Mark-To-Market : How An Obscure Corporate Accounting Rule Might Impact Your Mortgage Rate

You know you’re in the middle of an economic crisis when an accounting issue become Front Page News, and that’s exactly where we’re at today.

Mark-to-market accounting is having its day in the sun and people in need of mortgage sometime soon would do well to pay attention. 

If you’ve never heard of mark-to-market accounting, don’t worry. Not many people have.  Mark-to-market is a method of valuing an asset based on its what-if-it-was-sold-today value.  Mark-to-market is officially known as FASB Statement 157.

Mark-to-market is one reason why bank balance sheets look so awful right now.  Banks have to assign firesale-like values to their mortgage-backed assets even if those loans are performing, and even if there’s no plans to sell them.  Assigning low values to assets, then, in turn, forces the banks to seek TARP funds and take other measures to solidify their mandated capital requirments. 

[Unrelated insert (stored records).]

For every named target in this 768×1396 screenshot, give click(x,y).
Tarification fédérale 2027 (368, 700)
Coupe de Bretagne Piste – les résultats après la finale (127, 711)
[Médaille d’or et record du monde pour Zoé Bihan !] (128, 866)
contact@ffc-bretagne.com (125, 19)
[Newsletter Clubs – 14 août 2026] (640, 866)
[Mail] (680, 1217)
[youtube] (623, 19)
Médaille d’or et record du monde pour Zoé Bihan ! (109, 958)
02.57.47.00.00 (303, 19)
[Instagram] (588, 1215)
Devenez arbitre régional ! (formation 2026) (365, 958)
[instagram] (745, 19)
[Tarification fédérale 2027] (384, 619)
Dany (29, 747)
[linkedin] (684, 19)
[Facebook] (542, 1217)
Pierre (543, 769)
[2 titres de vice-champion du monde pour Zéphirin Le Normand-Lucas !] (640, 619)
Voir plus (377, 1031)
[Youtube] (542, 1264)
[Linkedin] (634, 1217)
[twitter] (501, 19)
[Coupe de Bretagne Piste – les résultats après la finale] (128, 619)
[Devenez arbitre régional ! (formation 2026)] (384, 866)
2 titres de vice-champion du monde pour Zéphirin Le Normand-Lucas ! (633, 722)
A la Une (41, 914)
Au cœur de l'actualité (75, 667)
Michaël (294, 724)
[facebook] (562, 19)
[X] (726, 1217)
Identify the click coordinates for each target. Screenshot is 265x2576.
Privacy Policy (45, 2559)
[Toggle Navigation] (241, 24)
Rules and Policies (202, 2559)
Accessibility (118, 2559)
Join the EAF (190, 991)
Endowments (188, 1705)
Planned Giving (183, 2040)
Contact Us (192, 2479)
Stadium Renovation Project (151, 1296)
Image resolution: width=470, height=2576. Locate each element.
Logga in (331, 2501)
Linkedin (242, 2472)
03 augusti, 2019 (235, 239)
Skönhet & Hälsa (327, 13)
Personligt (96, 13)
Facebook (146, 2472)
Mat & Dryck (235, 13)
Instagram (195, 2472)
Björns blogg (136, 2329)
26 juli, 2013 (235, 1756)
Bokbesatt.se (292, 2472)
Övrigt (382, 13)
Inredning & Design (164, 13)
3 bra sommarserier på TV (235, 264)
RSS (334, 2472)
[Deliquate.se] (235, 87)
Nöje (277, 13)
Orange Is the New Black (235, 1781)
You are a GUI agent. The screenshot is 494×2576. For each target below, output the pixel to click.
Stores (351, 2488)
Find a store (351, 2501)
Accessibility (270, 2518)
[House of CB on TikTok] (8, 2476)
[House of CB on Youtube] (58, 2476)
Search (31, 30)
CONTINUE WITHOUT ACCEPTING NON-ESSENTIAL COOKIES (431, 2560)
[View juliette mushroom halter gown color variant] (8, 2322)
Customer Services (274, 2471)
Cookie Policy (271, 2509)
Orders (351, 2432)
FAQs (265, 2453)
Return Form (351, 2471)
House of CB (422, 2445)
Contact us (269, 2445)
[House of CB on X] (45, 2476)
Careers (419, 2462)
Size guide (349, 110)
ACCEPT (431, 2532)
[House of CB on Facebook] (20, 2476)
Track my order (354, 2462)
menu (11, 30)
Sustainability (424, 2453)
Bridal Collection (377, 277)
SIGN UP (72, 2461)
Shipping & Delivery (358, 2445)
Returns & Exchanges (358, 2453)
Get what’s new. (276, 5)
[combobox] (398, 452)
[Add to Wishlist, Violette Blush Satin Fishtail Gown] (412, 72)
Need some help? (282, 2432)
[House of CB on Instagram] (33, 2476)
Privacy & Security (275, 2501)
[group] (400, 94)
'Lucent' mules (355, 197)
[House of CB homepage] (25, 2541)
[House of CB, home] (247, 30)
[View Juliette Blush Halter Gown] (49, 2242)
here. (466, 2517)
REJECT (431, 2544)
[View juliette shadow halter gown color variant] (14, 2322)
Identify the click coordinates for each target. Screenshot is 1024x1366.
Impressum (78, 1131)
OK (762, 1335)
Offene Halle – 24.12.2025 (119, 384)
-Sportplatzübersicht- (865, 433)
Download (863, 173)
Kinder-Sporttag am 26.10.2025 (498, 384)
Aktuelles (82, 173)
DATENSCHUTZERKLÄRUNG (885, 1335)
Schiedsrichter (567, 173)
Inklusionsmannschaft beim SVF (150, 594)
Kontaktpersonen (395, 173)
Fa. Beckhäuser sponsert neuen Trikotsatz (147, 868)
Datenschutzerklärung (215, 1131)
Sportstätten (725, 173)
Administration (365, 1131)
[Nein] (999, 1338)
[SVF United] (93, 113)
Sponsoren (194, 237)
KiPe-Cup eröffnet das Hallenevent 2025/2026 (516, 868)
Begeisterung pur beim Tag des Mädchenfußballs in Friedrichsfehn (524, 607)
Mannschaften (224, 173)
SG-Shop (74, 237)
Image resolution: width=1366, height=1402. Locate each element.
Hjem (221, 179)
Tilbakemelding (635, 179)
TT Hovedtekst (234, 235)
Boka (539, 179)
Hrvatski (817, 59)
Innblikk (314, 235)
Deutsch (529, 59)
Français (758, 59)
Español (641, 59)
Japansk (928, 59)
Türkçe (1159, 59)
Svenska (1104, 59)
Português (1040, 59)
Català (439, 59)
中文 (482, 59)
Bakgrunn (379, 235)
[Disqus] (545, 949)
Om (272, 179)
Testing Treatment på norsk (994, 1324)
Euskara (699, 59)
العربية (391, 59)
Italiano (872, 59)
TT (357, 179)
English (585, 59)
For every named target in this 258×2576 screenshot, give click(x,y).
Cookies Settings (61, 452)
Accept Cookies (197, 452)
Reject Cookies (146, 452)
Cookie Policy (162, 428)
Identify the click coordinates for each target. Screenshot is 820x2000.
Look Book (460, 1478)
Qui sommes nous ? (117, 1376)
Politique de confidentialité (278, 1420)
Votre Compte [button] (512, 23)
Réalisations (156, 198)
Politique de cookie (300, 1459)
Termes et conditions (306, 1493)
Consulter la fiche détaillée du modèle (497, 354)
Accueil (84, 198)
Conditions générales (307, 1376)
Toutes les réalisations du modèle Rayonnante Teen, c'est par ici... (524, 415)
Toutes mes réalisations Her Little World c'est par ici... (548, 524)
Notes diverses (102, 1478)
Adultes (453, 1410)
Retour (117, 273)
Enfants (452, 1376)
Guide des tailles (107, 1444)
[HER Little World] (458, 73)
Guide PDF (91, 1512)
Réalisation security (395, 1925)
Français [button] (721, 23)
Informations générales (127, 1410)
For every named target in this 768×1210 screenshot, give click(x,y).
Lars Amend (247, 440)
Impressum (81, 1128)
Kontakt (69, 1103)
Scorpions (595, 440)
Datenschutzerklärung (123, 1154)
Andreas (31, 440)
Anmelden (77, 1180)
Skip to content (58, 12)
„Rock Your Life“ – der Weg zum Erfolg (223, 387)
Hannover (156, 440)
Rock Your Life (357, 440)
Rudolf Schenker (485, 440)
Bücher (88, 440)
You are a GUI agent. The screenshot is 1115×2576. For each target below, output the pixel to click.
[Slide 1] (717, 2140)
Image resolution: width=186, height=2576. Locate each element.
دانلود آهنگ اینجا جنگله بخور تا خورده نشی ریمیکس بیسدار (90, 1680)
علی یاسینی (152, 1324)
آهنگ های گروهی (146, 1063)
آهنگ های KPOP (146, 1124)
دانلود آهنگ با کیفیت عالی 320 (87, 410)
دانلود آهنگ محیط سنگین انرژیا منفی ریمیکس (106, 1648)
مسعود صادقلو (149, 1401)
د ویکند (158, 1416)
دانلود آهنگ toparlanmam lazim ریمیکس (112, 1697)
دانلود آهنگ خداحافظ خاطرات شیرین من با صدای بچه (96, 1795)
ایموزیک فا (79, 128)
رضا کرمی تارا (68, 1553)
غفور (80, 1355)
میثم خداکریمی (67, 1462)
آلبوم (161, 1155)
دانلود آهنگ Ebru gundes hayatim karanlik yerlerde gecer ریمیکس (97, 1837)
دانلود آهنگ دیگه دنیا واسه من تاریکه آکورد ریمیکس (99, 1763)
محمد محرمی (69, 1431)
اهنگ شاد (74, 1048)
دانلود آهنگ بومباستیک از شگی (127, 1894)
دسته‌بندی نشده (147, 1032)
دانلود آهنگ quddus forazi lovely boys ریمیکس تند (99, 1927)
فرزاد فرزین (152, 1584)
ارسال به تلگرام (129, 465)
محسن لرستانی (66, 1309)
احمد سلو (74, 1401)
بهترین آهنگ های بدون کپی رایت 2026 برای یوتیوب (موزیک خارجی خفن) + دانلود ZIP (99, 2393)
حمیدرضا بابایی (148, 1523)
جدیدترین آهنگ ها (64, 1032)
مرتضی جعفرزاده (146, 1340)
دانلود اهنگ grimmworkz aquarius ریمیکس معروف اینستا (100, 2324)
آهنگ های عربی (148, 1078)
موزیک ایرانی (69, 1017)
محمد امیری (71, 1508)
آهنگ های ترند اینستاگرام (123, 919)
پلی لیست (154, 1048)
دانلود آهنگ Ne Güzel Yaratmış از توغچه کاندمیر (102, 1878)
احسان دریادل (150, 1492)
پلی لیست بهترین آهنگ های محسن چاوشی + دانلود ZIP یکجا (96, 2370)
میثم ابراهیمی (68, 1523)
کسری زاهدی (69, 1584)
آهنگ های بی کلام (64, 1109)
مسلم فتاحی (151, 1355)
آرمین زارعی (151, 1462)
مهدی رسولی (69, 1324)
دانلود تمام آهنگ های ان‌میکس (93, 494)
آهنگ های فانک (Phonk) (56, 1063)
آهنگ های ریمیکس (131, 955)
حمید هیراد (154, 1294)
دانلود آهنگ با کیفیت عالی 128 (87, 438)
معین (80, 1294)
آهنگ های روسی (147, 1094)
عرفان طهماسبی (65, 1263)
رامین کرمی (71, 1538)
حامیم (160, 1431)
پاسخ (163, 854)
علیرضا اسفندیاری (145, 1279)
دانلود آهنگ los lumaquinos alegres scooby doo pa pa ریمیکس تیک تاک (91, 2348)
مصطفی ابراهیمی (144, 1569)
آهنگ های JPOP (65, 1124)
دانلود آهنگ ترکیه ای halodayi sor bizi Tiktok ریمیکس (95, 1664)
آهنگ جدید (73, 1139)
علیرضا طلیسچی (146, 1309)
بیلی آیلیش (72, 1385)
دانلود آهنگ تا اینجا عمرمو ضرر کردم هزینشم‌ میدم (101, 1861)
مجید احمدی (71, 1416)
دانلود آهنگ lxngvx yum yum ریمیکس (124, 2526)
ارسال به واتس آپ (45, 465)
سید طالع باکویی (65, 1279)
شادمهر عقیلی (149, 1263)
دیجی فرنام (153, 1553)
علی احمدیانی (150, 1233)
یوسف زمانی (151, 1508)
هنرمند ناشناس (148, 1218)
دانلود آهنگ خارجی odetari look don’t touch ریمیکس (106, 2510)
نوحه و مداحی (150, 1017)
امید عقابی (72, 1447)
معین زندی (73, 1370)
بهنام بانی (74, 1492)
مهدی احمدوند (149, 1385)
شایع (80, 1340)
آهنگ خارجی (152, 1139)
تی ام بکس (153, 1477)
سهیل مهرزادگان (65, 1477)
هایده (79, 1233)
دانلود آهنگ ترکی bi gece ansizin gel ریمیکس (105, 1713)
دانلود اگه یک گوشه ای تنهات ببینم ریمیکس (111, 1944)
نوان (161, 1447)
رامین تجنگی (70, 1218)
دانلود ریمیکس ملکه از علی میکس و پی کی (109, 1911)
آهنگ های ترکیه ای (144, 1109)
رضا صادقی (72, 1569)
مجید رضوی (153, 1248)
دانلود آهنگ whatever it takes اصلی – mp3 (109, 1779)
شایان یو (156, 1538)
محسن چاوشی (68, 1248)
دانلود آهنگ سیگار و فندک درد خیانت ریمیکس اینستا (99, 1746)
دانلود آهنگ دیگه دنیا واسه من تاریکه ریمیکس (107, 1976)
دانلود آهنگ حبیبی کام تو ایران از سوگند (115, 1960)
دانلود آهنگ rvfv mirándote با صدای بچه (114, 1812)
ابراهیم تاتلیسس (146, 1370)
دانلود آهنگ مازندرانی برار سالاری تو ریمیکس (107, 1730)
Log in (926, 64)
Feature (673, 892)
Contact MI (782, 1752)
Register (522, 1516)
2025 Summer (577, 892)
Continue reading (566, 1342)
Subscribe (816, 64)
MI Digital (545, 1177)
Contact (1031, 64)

Wall Street and Washington are taking notice of mark-to-market’s impact on banking and, by extension, the economy.  Even Fed Chairman Ben Bernanke has expressed an interest in opening a dialogue about the matter.

So, today, starting at 10:00 AM ET, the House Committee on Financial Services meets with key members of the Securities and Exchange Commission, the Treasury, and the Financial Accounting and Standards Board to talk about mark-to-market accounting and whether it should be modified.

It’s unlikely that change will come immediately, but if enough evidence shows that mark-to-market is unduly damaging to the economy, expect changes to the way we value banks to happen soon. 

For homeowners and home buyer, a reversal in mark-to-market rules would be a bad thing.  Almost overnight, bank balance sheets would recapitalize and the economy would spring forward.  This would reverse most of the pressures that have held mortgage rates low for so many months.

A healthy economy, in other words, may be bad for mortgage rates.